GOAL 1: In the forum thread about Docker swarm mode, which Docker version and build were the two Linux nodes running?
GOAL 2: Reproduce the part of the Docker swarm mode thread that begins at the words "Summary of my" and stops after "in swarm mode.", without changing any of it.
GOAL 3: Take the Docker swarm mode forum thread further, continuing on from its final post.

Nice to hear @rusher81572!
Summary of my findings of the GA release:
Constraints are not honored and containers are running anywhere they want.
Mesh networking is flakey
- takes a long time to access a container on any host
- Most of the time you can not access each container at all
- containers still have problems resolving other containers on the same network on other machines
Sorry to hear @rusher81572. You might want to file issues for the stated problems at https://github.com/docker/docker/issues/new with minimally reproducible examples if possible. As with anything new ironing out the details will take a while in swarm mode.
Tested out the GA release and it still doesn’t work
Two linux real nodes, running 1.12.0 build 8eab29e
network defined to the swarm as docker network create --driver overlay --subnet 192.168.99.0/24 SIGMAnet
all service builds including the line --network SIGMAnet
any service can resol any other service started on the same node, but cant resolve any service on the opposite node
from the notes above, sounds like a fairly endemic problem.
I haven’t tested it myself yet, but check the release notes on 1.12.1-rc1.

DATA EXCERPT:
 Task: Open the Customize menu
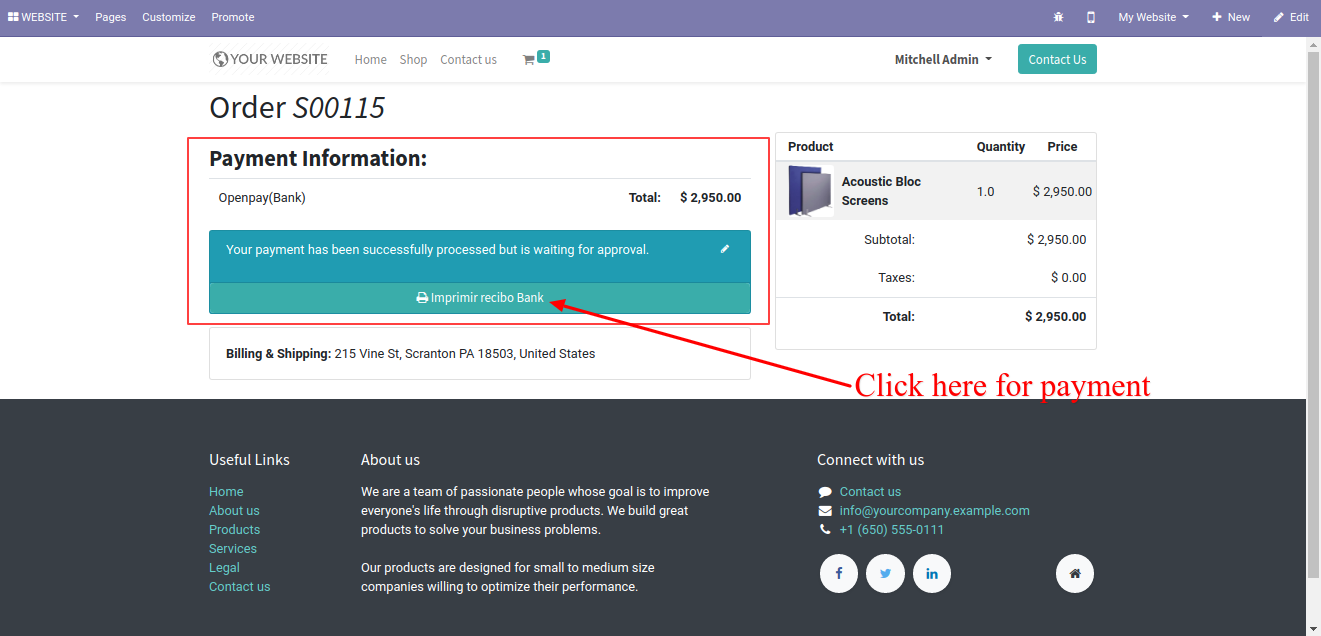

RIGHT ANSWER 1: 1.12.0 build 8eab29e

RIGHT ANSWER 2:
Summary of my findings of the GA release:
Constraints are not honored and containers are running anywhere they want.
Mesh networking is flakey
- takes a long time to access a container on any host
- Most of the time you can not access each container at all
- containers still have problems resolving other containers on the same network on other machines
Sorry to hear @rusher81572. You might want to file issues for the stated problems at https://github.com/docker/docker/issues/new with minimally reproducible examples if possible. As with anything new ironing out the details will take a while in swarm mode.

RIGHT ANSWER 3:
It lists numerous network bugs like the ones described here as fixed.
thanks colin - bit scary 1.12.0 would go GA with such fundamental issues (if such the case)
Thanks for the clarification. I am trying 1.12.1 on my Rpi cluster now to see if there are any improvements
Nope, did not work on 1.12.1.
Relief - not just me being stupid then (hopefully )
@rusher81572 Sorry to hear about your issues. You seem to be running a Rpi cluster. Is that correct? Not sure if you are hitting any issue specific to being in Raspberry pi cluster. Would you mind opening an issue with detailed information about your setup and a sequence of steps to reproduce the problem?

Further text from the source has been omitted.